The problem the Government faces is that its policy isn’t working. It is predicated on making it illegal to arrive in this country other than by lawful routes and then deporting the migrants to Rwanda. So far the detention powers in the much-contested Illegal Migration Act have not been used. If the idea were to send migrants to Rwanda in order to process applications for asylum, and then resettle in the UK those whose cases were well-founded, this might be feasible. But that is not the plan. The proposal is that they should be sent to Rwanda and then resettled there or sent back to their home country. This is a breach of the 1951 Refugee Convention, which contains the principle of non-refoulement – an absolute bar on repatriating a refugee to a country where they might face persecution. This is why the Government will almost certainly lose the case in the Supreme Court when it appeals against last month’s ruling by judges that it is unlawful to send asylum seekers to Rwanda on precisely these grounds.

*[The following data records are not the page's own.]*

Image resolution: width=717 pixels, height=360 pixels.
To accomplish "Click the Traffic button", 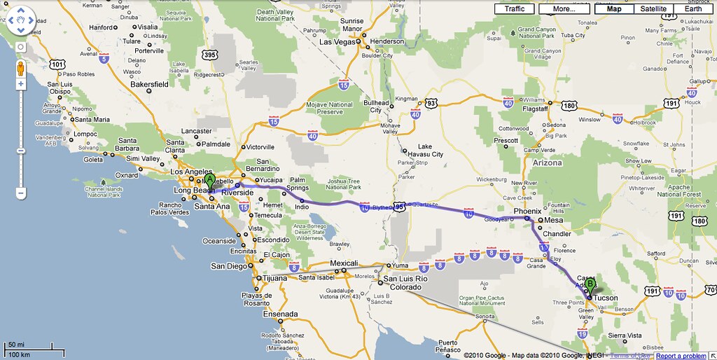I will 514,9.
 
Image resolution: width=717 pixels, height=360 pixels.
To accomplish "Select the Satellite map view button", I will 653,9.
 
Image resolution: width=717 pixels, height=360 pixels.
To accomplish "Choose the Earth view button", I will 693,9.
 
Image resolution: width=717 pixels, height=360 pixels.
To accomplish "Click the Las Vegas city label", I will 338,42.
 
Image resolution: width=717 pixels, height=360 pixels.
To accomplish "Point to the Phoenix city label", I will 528,211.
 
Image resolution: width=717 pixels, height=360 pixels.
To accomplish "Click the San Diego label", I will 229,266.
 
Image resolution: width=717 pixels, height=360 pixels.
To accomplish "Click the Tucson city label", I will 606,298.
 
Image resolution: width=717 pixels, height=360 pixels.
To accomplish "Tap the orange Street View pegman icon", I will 20,68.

The court ruled that there was a real risk that people would be returned to their home countries, where they face persecution or other inhumane treatment, when they had a good claim for asylum. Arguing that many of them are, in reality, economic migrants who are not fleeing for their lives is not going to work. Many dispose of their identity documents and concoct stories (with the help of some unscrupulous lawyers now being targeted by the Government) to say that they are at risk if returned. Sometimes it is not clear where they have come from and, if it is, their countries refuse to take them back. Even if the Rwanda transfers are ruled lawful, they will affect just a small proportion of arrivals, although it may act as a deterrent and reduce the traffic, as intended.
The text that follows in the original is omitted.